AI Code Reviews
Leveraging LLMs to Boost Productivity
Large Language Models(LLM) have been taking the world by storm. These tools now help engineers explore, refine and consider other options in the way we code. They're not perfect but they can provide a productivity boost and save quite a few key strokes when it comes to established patterns. It's only going to get better from here on out and it would be amiss to not leverage them to improve productivity, even by a little bit.
According to GitHub's research, people finished tasks up to 55% faster than those who didn't. Let's be a little bit more conservative though and assume 10-20% time savings and ignore the happiness factor because that's a bit hard to quantify.
The value add to the business is pretty high. Here's some quick assumptions and math:
- The median salary for a Senior Software Engineer at the time of writing is A$200,626 source:levels.fyi.

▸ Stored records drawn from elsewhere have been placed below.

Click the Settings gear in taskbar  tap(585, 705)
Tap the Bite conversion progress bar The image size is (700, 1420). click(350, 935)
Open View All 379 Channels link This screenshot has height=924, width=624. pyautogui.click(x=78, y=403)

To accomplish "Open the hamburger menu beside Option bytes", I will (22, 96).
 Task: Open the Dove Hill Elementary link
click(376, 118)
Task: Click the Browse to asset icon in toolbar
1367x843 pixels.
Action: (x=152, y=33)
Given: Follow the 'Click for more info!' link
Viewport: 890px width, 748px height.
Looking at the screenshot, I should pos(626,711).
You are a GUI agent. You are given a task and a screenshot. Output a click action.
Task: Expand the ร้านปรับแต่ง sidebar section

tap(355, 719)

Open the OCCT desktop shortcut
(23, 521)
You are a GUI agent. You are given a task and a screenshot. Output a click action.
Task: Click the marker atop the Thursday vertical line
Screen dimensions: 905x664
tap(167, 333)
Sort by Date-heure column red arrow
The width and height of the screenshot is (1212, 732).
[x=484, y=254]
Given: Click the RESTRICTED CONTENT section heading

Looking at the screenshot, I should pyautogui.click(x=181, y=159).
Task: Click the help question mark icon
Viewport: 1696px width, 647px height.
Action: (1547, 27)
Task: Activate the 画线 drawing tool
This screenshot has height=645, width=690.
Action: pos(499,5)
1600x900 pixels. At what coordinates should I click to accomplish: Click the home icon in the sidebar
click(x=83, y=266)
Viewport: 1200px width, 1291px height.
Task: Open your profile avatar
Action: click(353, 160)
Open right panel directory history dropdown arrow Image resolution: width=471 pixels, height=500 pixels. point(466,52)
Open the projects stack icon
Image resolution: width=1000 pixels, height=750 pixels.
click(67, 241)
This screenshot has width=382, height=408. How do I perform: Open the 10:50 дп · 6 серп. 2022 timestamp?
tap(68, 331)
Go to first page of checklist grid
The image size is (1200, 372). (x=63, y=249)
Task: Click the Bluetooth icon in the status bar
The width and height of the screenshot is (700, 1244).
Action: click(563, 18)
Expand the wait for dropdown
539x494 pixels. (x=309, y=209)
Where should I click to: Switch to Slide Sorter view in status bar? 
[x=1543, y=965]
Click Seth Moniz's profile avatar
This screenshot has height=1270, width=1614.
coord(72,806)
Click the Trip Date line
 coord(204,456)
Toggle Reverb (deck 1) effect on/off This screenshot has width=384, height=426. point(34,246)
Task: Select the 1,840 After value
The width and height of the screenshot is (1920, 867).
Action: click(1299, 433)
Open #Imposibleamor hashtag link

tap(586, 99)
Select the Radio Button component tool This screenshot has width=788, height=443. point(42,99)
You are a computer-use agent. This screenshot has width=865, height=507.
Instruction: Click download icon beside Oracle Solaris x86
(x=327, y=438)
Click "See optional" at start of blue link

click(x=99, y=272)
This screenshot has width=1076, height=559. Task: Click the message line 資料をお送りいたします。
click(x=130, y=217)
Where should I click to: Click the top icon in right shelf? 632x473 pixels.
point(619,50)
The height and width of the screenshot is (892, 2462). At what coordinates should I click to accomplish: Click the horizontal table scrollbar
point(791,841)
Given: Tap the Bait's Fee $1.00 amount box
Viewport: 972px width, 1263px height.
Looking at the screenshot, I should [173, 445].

- They work ~38 hours a week
- Using various calculators, that's about $100/hr rounded up, before tax
50 Engineers x $100/hr x 3hrs of actual coding = $15,000/day, a productivity boost of 10%-20% means $1,500 - $3,000 per day in savings or $60,000 a month.
That's being a bit conservative and assuming people only code 3 of the 8 hours because they need time to design, think, document, have meetings etc. Really, anything you get above those few hours is a win. Adjust the number of engineers to your team size, but it would all be relative. Smaller teams have smaller funding. I simply used the engineering headcount size that I typically work with.
Experimenting on Code Reviews
The idea
Automatically create PR reviews (in the form of comments) with an emphasis on tackling things that are normally an afterthought: Security, Testability and Readability.
Instead of using LLMs to solve specific coding problems, it's doing a quick review to make sure no gaping holes are missed in pull requests that would have negative long term multiplier effects -- usually resulting in exponentially increased effort to rectify down the road.
There are plenty of tools out there like Copilot, Cursor etc. that use agents to help solve coding problems in near real time. This example is a bit different and may even be obsolete in a month's time given the rapid iteration in the industry, but it will be used to demonstrate the thinking on how we can make LLMs work for us.
The solution
A webservice that listens to GitHub pull requests via a webhook. It will do a review of the code file by file and consider the three major points mentioned above. It will then spit out its reviews as a comment for the author's consideration. It uses a local LLM trained on code to do the analysis.
GitHub integration was used as an example because it's super popular and readily available with a couple of clicks to setup and documentation is clear.
A local LLM was used to reduce costs and protect the IP of the code (it doesn't feed any public LLMs). Plus we can control the egress to guarantee that it LLM wouldn't call home. There are a lot of pretty good open source models out there that have been quantized to run on less powerful hardware. I have an older Intel Macbook pro with 32GB RAM and an i7. It ran Codeqwen 7B parameter model fine. It really struggles with larger models though but the M series do a very good job of that. I tried a few models but settled on Codeqwen for the balance between performance and effectiveness for now. Some other models to consider:
Tip
Here's the reusable GitHub webhook code. It uses a local model via Ollama to do a file by file review. AI Code Reviewer
You'll need to setup the webhook first. For local development, just use a tunnel with something like Ngrok. In the GitHub repository settings, setup up something similar to this:
Make sure to select individual events and pick "Pull Requests". Otherwise you'll just get empty push messages (the default).
With the application running, you'll be able to see an initial comment on the PR whilst the LLM is doing its thing. The application is set up to be async and respond to GitHub's webhook immediately so that it doesn't time out:
Finally you'll get output like this:
Improvements
The repository has some mentions of improvements but it's worth repeating again for posterity.
- Try out different models. They're changing almost monthly now so you won't know what you're gonna get
- Customize and train your own model
- Change the prompt to focus on different concerns
- Modify / filter the type of files it looks at so it ignores settings files, project files etc and only looks at pure code diffs.
- Return code suggestions, not just high level gaps (though this overlaps more with the other tools)
- Maximize the model's context window by looking at more than one file at a time (or related files only based on imports)
For a low effort tool though, it doesn't hurt to have as a catch all net for the above items.
This area has plenty of room for improvement, PRs and suggestions for improvements are welcome.